The Illinois Department of Children & Family Services has so few appropriate placements for kids that hundreds have been stranded in treatment programs and hospitals longer than is medically necessary.
“They didn’t have anywhere else to place me so I had to stay there longer and longer and longer,” explained a young woman named Morgan who said she spent several months hospitalized, on several occasions, when she was a teenager in the care of DCFS. Morgan, who is now 19, said she was treated for bipolar disorder and anger issues. We aren’t using her last name in the interest of privacy. Her situation is not unique.
The Cook County Public Guardian’s office analyzed state statistics that show in the last year 356 kids statewide were hospitalized beyond the time it was medically necessary. The average stay: 55 days longer than a doctor deemed appropriate. And 18% of the kids were 10 years old or younger. “As they keep getting put-off and put-off you’ll see a return to the negative behavior and often times they go right back to into requiring hospitalization precisely because of the disappointment,” said Heidi Dalenberg of the ACLU of Illinois.

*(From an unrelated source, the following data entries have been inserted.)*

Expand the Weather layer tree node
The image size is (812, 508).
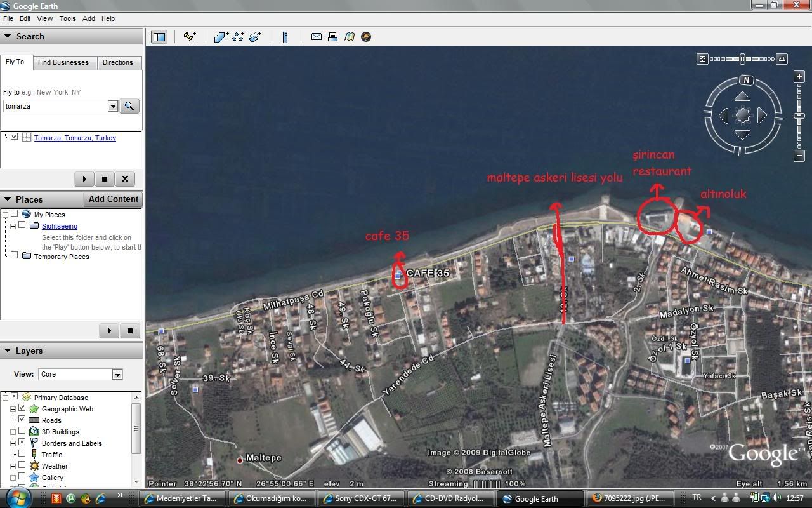(x=13, y=466)
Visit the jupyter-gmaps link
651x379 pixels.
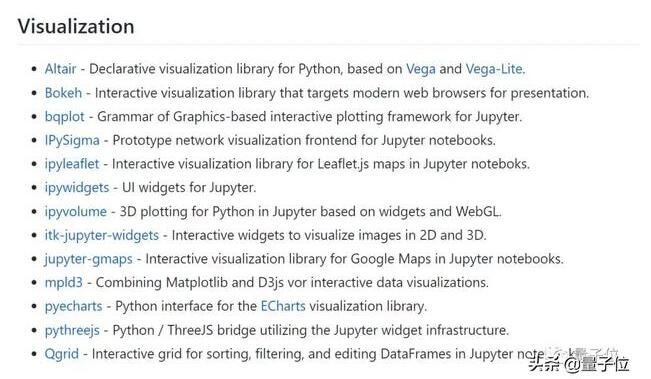click(x=88, y=259)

Beginning in 2015, under former Gov. Bruce Rauner, DCFS closed 460 residential beds in Illinois with the intent of replacing them with therapeutic foster homes. However, Cook County juvenile court judge Patrick Murphy found DCFS opened less than 30 statewide, including just 10 in Cook County. In a court order, Judge Murphy quoted DCFS officials saying ‘in hindsight, this was a mistake.’
DCFS Director Marc Smith admits the problem hasn’t been fixed. “We’re committed to keep growing residential and therapeutic and foster care facilities and keep driving that forward,” Smith told WGN Investigates. His comments came after he was hauled before a state legislating committee investigating a previous WGN Investigates report that found kids were sleeping in DCFS offices – as well as unlicensed shelter space in private agencies – due to a shortage of emergency placement space
Promises to fix problems that have plagued DCFS for years sound hollow to kids who have found themselves waiting, sometimes months, to be released from a mental health facility. “I’m sure they don’t want to leave us in that type of situation; but they leave us there – so it’s hard to believe,” Morgan said.